> _Instructions for the task_
Duplicate the passage about the red and blue squares, starting at the words "So what would" and stopping after "not physically there.".

Imagine a red square on the left and a blue square on the right both separated by an infinitely quick span of time, and these two squares are the only two things that exist ever. Imagine each of these two squares are part of two systems, each being a square that is in its original spot and at the same time being a square that has come from its original spot from the other side of that infinitely quick span of time. The second system the two squares are part of could be a nothing.
The future and past look the same as a second system something is part of.
So what would happen if the red square on the left and the second system it was part of kept switching identities with each other infinitely fast. That would be the same as the red square continuously coming from the right infinitely fast with out shifting back to the right, even though it is not physically at the right. And it is like the second system the red square is part of is continuously moving back to its original spot infinitely fast even though it is not physically there.
If the red square kept switching identities with the second system it was part of infinitely fast, they would form a 5th dimensional square. The second system the red square is part of would now say the side it’s on would be its original spot becoming part of the original system, and the original system would now say its part of the second system not being in its original spot.

> _Records supplied_
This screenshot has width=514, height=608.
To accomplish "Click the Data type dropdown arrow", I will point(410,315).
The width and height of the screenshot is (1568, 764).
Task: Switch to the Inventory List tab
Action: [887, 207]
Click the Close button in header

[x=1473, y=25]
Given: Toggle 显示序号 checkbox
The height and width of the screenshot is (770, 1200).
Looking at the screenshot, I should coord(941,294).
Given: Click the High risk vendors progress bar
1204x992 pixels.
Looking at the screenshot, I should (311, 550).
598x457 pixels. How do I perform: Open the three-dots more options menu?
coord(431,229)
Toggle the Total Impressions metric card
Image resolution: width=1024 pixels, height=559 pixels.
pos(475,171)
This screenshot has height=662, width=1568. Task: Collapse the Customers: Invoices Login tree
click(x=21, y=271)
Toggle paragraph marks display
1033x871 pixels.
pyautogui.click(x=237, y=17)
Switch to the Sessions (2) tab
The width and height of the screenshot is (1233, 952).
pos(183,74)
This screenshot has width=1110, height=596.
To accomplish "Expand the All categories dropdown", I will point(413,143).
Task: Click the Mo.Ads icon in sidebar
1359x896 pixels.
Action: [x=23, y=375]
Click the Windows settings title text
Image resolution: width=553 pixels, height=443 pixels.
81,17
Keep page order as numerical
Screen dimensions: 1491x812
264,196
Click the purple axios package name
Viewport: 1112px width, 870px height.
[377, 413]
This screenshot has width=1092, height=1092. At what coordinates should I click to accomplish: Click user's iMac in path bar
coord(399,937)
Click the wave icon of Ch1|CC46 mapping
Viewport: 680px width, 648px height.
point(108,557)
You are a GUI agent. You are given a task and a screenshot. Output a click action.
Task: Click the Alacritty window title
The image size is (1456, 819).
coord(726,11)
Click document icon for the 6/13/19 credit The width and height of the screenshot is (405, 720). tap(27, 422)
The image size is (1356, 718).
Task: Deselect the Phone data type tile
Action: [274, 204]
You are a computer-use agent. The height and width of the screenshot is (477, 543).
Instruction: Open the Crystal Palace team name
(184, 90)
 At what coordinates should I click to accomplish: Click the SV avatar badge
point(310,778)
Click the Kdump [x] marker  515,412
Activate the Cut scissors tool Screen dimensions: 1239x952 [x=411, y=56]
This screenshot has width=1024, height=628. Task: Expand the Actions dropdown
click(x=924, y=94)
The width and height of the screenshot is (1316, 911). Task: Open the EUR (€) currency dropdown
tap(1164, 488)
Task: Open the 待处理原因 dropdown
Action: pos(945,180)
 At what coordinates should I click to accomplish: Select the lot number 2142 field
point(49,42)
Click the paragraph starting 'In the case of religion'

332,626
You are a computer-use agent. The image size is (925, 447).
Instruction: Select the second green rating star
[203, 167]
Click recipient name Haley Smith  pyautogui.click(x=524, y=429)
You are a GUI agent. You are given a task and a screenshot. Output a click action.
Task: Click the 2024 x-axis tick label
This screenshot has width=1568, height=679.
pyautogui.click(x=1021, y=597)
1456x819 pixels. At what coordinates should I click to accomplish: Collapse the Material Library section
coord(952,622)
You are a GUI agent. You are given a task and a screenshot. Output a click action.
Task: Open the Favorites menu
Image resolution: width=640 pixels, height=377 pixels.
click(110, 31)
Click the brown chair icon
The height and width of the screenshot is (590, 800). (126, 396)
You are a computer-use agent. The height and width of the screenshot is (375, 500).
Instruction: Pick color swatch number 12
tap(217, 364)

> _Written answer_
So what would happen if the red square on the left and the second system it was part of kept switching identities with each other infinitely fast. That would be the same as the red square continuously coming from the right infinitely fast with out shifting back to the right, even though it is not physically at the right. And it is like the second system the red square is part of is continuously moving back to its original spot infinitely fast even though it is not physically there.